[GIT PULL v2] xfs: CIL and log scalability improvements

[Date Prev][Date Next][Thread Prev][Thread Next][Date Index][Thread Index]

 



Hi Darrick,

I've updated the branch and tag for the CIL and log scalability
improvements to fix the CPU hotplug bug that was in the previous
version. The code changes are limited to those, otherwise everything
else in the series is unchanged.

Please pull from the tag decsribed below.

Cheers,

Dave.

The following changes since commit d07f6ca923ea0927a1024dfccafc5b53b61cfecc:

  Linux 5.13-rc2 (2021-05-16 15:27:44 -0700)

are available in the Git repository at:

  git://git.kernel.org/pub/scm/linux/kernel/git/dgc/linux-xfs.git tags/xfs-cil-scale-2-tag

for you to fetch changes up to 7017b129e69c1b451fa926f2cac507c4128608dc:

  xfs: expanding delayed logging design with background material (2021-06-08 14:27:46 +1000)

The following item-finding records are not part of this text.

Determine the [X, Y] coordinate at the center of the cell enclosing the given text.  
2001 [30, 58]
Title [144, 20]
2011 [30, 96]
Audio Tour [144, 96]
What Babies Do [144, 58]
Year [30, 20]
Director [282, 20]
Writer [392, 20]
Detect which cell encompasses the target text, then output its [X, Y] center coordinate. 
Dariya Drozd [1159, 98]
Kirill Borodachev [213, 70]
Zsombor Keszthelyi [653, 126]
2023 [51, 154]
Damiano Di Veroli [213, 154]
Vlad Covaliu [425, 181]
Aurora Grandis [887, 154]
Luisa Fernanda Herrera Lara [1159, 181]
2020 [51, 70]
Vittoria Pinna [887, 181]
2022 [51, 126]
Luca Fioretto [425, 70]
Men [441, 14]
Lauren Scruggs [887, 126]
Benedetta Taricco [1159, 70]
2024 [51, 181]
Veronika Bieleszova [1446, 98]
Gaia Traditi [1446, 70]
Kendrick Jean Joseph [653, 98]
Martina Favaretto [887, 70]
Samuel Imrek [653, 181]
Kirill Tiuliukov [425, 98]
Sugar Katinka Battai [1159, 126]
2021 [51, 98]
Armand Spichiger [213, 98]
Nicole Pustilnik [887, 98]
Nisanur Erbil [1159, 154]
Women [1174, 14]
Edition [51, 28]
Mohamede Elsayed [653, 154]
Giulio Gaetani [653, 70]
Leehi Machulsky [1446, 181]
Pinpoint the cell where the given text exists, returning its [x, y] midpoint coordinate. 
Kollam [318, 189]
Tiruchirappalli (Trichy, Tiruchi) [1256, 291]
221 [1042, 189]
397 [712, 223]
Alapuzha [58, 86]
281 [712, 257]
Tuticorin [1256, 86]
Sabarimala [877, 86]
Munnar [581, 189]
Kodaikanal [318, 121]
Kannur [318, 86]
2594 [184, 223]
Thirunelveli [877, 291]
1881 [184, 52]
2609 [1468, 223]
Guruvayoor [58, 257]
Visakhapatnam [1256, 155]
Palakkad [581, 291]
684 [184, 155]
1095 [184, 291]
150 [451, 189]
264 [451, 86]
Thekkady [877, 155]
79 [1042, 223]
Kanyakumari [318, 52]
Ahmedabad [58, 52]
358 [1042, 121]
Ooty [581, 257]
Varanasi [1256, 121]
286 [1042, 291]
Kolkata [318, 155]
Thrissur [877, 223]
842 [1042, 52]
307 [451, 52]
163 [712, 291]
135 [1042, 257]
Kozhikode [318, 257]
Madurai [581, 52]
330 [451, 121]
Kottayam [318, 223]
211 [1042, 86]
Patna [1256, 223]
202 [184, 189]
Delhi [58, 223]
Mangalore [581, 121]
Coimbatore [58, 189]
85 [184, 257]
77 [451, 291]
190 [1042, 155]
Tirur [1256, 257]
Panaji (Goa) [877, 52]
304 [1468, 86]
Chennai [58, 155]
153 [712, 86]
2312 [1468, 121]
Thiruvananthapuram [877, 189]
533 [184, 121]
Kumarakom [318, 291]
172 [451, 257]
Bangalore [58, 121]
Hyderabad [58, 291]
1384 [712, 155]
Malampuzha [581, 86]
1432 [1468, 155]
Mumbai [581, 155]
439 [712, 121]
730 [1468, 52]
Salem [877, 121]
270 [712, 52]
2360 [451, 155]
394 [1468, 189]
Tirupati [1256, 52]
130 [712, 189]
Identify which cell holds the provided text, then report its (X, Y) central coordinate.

----------------------------------------------------------------
xfs: CIL and log scalability improvements

Performance improvements are largely documented in the change logs of the
individual patches. Headline numbers are an increase in transaction rate from
700k commits/s to 1.7M commits/s, and a reduction in fua/flush operations by
2-3 orders of magnitude on metadata heavy workloads that don't use fsync.

Summary of series:

Patches         Modifications
-------         -------------
1-7:            log write FUA/FLUSH optimisations
8:              bug fix
9-11:           Async CIL pushes
12-25:          xlog_write() rework
26-39:          CIL commit scalability

The log write FUA/FLUSH optimisations reduce the number of cache flushes
required to flush the CIL to the journal. It extends the old pre-delayed logging
ordering semantics required by writing individual transactions to the iclogs out
to cover then CIL checkpoint transactions rather than individual writes to the
iclogs. In doing so, we reduce the cache flush requirements to once per CIL
checkpoint rather than once per iclog write.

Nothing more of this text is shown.